### REQUIREMENT
Rewrite every line of the data between the lines holding "Read more about Privacy & Policy (23, 1527)" and "Get Friendly Version (34, 1092)", inclusive. Shift each coordinate pair by adding 22 to both of its numbers.

[Saved entries]

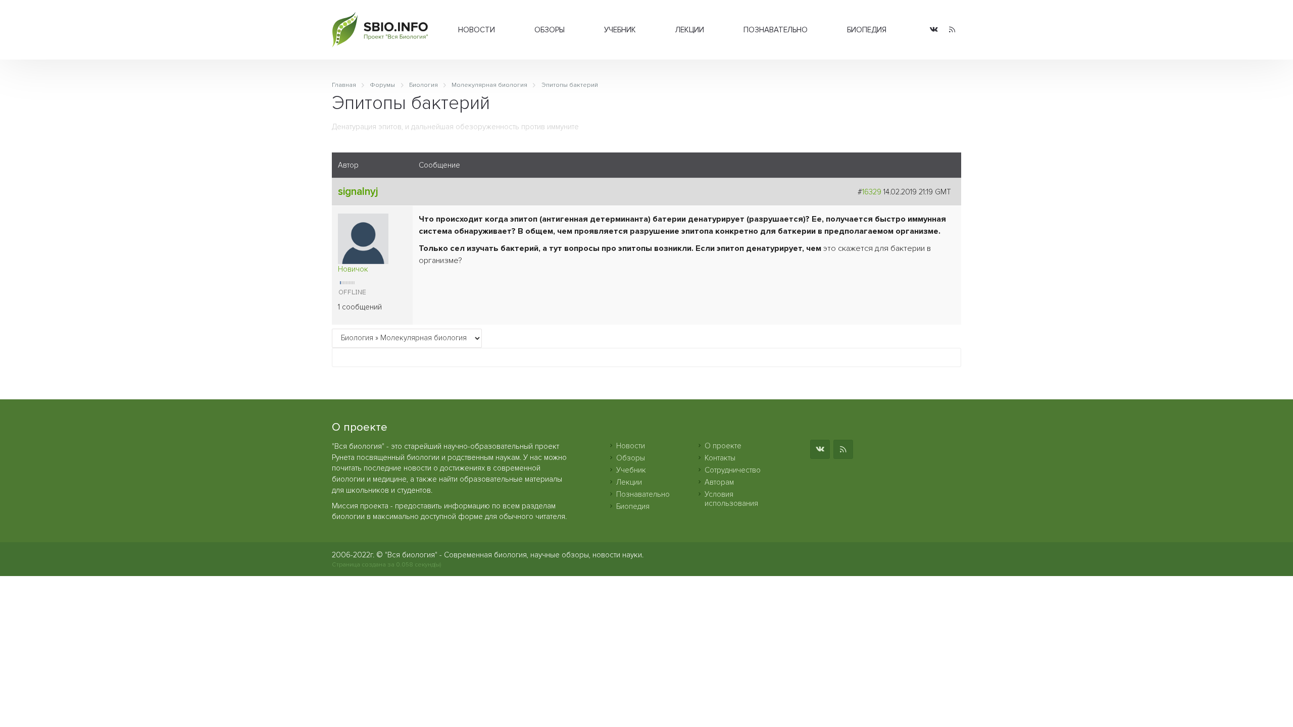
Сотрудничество (733, 470)
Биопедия (866, 29)
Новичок (353, 269)
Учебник (620, 29)
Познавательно (775, 29)
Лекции (689, 29)
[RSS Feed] (952, 30)
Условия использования (731, 499)
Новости (476, 29)
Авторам (719, 482)
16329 (871, 191)
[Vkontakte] (934, 30)
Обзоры (549, 29)
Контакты (720, 457)
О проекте (723, 445)
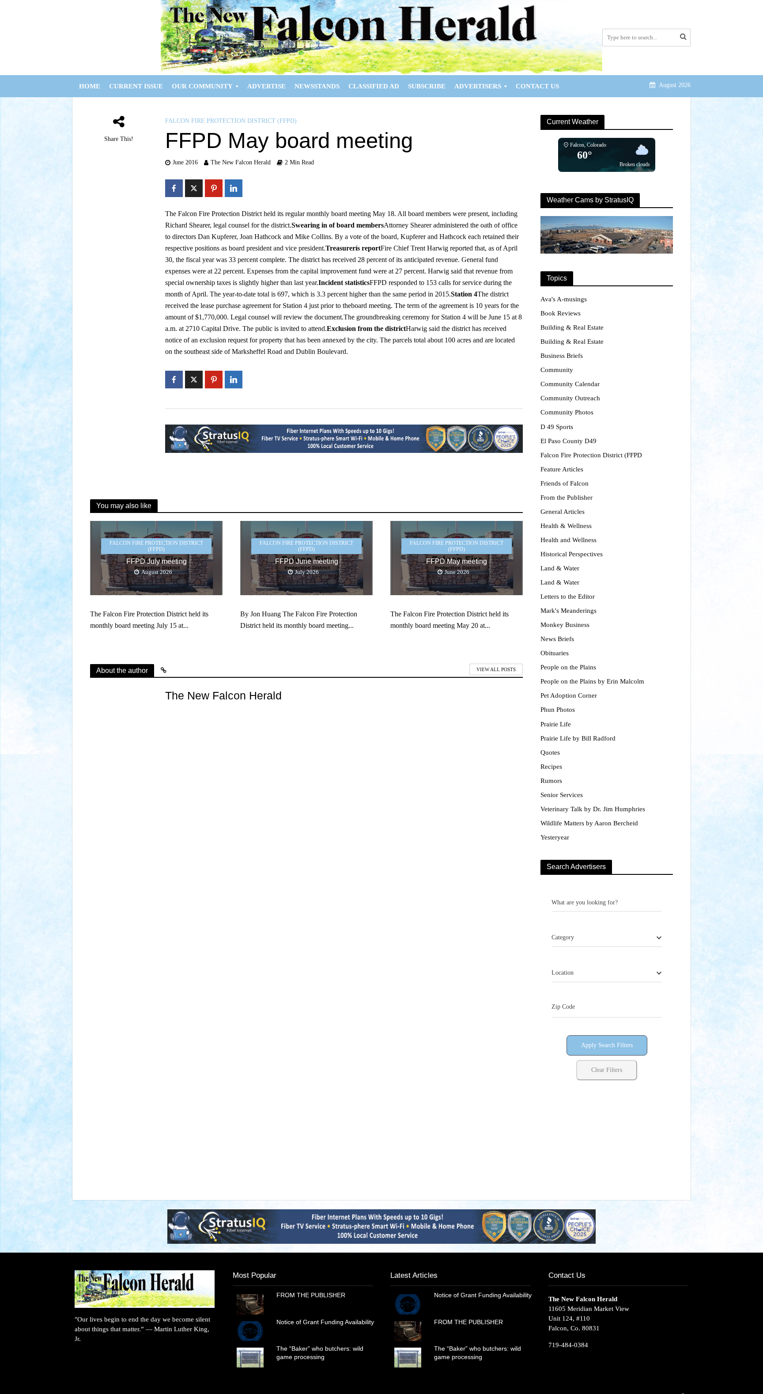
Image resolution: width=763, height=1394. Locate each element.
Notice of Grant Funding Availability (325, 1322)
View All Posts (496, 669)
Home (89, 86)
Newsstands (317, 86)
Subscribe (427, 86)
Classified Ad (373, 86)
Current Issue (136, 86)
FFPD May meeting (456, 561)
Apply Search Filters (607, 1045)
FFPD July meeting (156, 561)
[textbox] (562, 937)
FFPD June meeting (306, 561)
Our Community (202, 86)
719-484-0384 (568, 1344)
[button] (266, 1226)
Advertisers (477, 86)
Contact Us (537, 86)
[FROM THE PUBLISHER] (250, 1303)
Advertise (266, 86)
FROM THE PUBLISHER (312, 1295)
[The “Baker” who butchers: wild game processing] (250, 1356)
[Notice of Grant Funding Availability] (250, 1330)
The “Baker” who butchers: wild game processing (319, 1352)
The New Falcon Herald (241, 162)
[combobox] (606, 938)
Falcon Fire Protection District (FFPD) (231, 121)
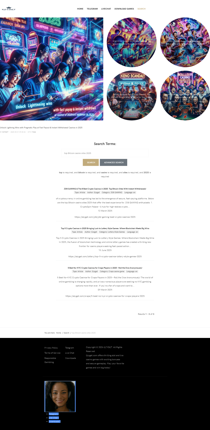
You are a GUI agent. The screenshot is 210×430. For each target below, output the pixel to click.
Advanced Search (114, 162)
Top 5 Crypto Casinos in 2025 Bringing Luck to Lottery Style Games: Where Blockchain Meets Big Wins (105, 228)
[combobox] (105, 153)
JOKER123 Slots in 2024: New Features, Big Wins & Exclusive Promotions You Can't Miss (132, 42)
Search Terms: (105, 143)
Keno (131, 90)
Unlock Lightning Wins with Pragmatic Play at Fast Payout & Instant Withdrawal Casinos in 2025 (41, 127)
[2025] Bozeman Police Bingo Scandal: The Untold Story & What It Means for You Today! (131, 95)
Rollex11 (185, 90)
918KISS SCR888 (185, 36)
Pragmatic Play (7, 124)
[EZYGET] (9, 8)
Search (91, 162)
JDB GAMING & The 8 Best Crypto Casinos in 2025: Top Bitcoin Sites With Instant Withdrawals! (105, 188)
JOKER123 (132, 36)
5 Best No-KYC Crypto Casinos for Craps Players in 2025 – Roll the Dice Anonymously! (105, 267)
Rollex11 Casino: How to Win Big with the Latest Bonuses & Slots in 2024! (185, 95)
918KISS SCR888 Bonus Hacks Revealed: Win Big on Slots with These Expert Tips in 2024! (185, 42)
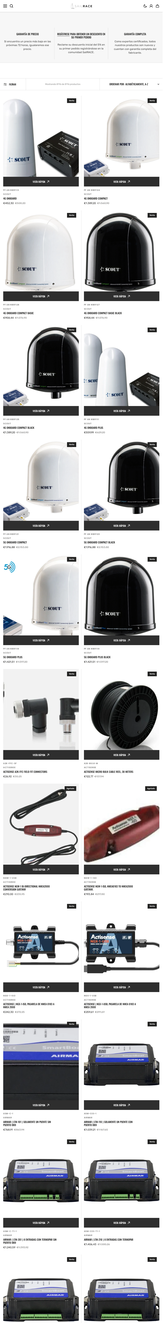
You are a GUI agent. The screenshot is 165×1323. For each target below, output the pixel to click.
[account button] (151, 6)
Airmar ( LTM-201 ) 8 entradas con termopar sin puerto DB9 (30, 1241)
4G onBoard (10, 198)
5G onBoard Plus (12, 657)
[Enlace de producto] (41, 150)
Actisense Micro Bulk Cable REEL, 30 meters (108, 771)
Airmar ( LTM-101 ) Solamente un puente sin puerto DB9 (27, 1123)
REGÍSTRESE (63, 34)
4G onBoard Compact (96, 198)
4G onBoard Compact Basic (18, 313)
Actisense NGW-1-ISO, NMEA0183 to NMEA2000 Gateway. (108, 888)
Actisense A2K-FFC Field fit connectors (25, 771)
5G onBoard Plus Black (97, 657)
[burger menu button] (5, 6)
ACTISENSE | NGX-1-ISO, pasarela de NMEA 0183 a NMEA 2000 (28, 1006)
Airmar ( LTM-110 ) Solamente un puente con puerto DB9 (108, 1123)
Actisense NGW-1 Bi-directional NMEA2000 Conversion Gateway (26, 888)
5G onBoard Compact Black (99, 542)
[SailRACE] (81, 6)
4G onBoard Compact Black (18, 427)
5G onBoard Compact (15, 542)
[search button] (11, 6)
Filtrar (12, 84)
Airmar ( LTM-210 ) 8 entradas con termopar (108, 1239)
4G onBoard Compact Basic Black (103, 313)
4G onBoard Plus (93, 427)
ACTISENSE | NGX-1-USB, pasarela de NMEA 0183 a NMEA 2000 (110, 1006)
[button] (145, 6)
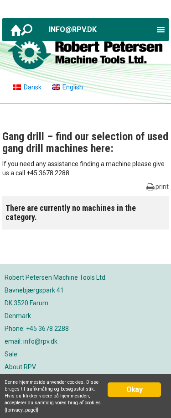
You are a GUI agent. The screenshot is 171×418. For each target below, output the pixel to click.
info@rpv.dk (73, 29)
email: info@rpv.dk (31, 341)
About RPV (20, 367)
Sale (11, 354)
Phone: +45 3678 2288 (37, 328)
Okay (134, 389)
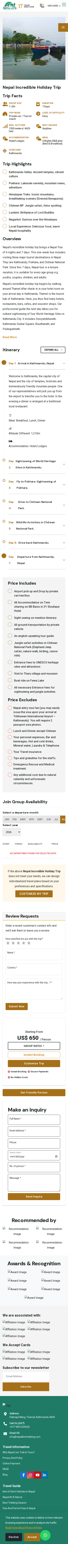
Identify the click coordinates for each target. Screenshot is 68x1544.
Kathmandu (15, 153)
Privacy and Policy (13, 1457)
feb (15, 819)
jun (48, 819)
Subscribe (25, 1386)
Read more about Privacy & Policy (23, 1527)
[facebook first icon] (23, 1474)
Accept (32, 1537)
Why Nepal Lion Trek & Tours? (19, 1452)
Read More (10, 337)
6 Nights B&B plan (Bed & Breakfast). (52, 142)
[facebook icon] (30, 1474)
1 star (8, 943)
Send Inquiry (34, 1196)
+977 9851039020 (20, 1426)
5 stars (29, 943)
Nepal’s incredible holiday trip (21, 284)
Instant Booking (34, 1054)
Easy (45, 116)
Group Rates (33, 1046)
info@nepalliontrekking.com (25, 1436)
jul (56, 819)
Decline (14, 1537)
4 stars (24, 943)
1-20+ (12, 106)
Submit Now (16, 1006)
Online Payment (11, 1463)
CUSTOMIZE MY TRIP (34, 893)
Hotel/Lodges (16, 140)
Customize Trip (34, 1063)
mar (23, 819)
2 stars (13, 943)
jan (6, 819)
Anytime (46, 128)
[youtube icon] (37, 1474)
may (40, 819)
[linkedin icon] (44, 1474)
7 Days (46, 106)
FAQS (6, 1469)
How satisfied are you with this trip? (24, 938)
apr (31, 819)
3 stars (18, 943)
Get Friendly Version (34, 1092)
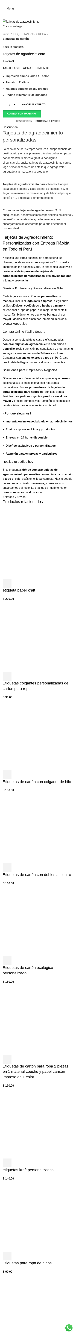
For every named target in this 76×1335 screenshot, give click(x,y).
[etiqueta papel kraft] (38, 543)
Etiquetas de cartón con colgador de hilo (37, 782)
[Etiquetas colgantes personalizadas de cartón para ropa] (38, 636)
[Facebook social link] (29, 2)
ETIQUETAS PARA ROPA (29, 34)
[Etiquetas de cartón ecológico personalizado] (38, 920)
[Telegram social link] (47, 2)
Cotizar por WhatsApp (22, 113)
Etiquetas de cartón (16, 38)
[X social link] (33, 2)
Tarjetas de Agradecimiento (28, 237)
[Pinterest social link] (38, 2)
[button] (22, 113)
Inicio (6, 34)
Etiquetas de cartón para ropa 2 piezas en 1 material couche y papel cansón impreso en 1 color (35, 1071)
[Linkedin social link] (42, 2)
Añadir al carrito (33, 104)
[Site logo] (38, 8)
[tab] (24, 121)
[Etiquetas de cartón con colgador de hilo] (38, 734)
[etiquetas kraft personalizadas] (38, 1123)
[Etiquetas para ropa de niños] (38, 1216)
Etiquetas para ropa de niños (27, 1263)
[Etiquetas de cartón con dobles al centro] (38, 827)
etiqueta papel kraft (19, 590)
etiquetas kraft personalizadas (28, 1170)
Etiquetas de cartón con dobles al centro (37, 874)
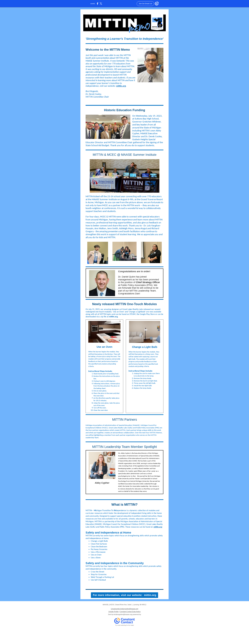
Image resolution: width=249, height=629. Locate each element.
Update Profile (113, 612)
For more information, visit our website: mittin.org (124, 595)
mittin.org (121, 86)
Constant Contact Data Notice (130, 612)
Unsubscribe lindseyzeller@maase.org (124, 609)
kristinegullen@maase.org (123, 614)
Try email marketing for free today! (124, 625)
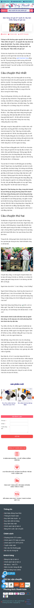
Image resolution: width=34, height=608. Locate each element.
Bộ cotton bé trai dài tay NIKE (25, 403)
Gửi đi (17, 436)
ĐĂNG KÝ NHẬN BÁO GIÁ (17, 448)
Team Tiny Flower (28, 602)
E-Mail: (3, 423)
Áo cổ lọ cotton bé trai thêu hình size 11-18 (8, 403)
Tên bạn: (3, 420)
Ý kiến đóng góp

### RESULT OF THE EXERCISE
Read more about Privacy & Policy (45, 1549)
[facebook first icon] (45, 1496)
Accept (54, 1559)
Why Nepal Lion Trek & Tours? (41, 1474)
Read More (32, 359)
6 Nights B&B plan (Bed & Breakfast). (74, 164)
[facebook icon] (52, 1496)
1 star (30, 965)
Send Inquiry (56, 1218)
+977 9851039020 (42, 1448)
5 stars (51, 965)
Nepal’s incredible holiday trip (43, 306)
Instant Booking (56, 1076)
Easy (67, 138)
Group Rates (55, 1068)
info@nepalliontrekking.com (47, 1458)
jul (78, 841)
Decline (36, 1559)
4 stars (46, 965)
1-20+ (34, 128)
Submit Now (38, 1028)
Online Payment (33, 1485)
CUSTOMIZE MY TRIP (56, 915)
Hotel/Lodges (38, 162)
Customize Trip (56, 1085)
mar (45, 841)
2 stars (35, 965)
jan (28, 841)
Anytime (68, 150)
[youtube icon] (59, 1496)
may (62, 841)
[linkedin icon] (66, 1496)
7 Days (68, 128)
FAQS (28, 1491)
How satisfied are you with this trip? (46, 960)
apr (53, 841)
3 stars (40, 965)
Get Friendly Version (56, 1114)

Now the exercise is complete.